I will ignore boolean
data types hoping that useRs are bright enough to not use Booleans while creating a Date!
From the above examples, we can conclude that numeric
values and number-like character
values are the only valid data types that should be allowed. Modifying our make_date
function to include data type checks.
make_date <- function(yyyy, mm = 1, dd = 1) {
# check missing arguments
if (missing(yyyy)) stop("argument `yyyy` is required.")
if (missing(mm)) warning("argument `mm` is missing. Using default value mm = 1 instead")
if (missing(dd)) warning("argument `dd` is missing. Using default value dd = 1 instead")
# Check data types
if (!is.numeric(yyyy) & !is.character(yyyy)) {
stop("argument `yyyy` must be numeric")
} else if (is.character(yyyy) & is.na(as.numeric(yyyy))) {
stop("argument `yyyy` must be numeric")
}
if (!is.numeric(mm) & !is.character(mm)) {
stop("argument `mm` must be numeric")
} else if (is.character(mm) & is.na(as.numeric(mm))) {
stop("argument `mm` must be numeric")
}
if (!is.numeric(dd) & !is.character(dd)) {
stop("argument `dd` must be numeric")

INFORMATION SUPPLIED:
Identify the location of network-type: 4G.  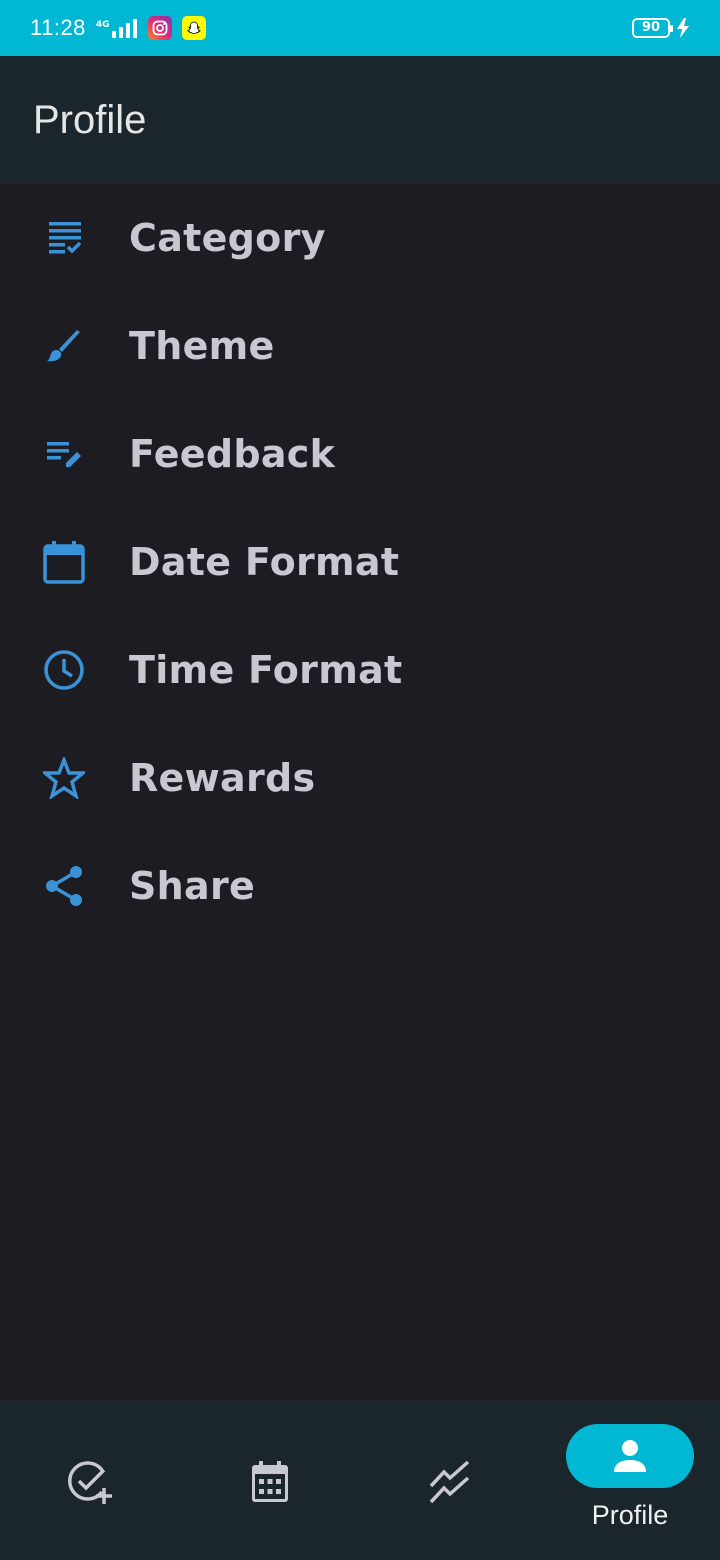
(102, 25).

INSTRUCTION:
According to the make_date excerpt, which data types are the only valid ones that should be allowed? Nothing in the listing matters here.

THE COMPLETED TASK:
Numeric values and number-like character values.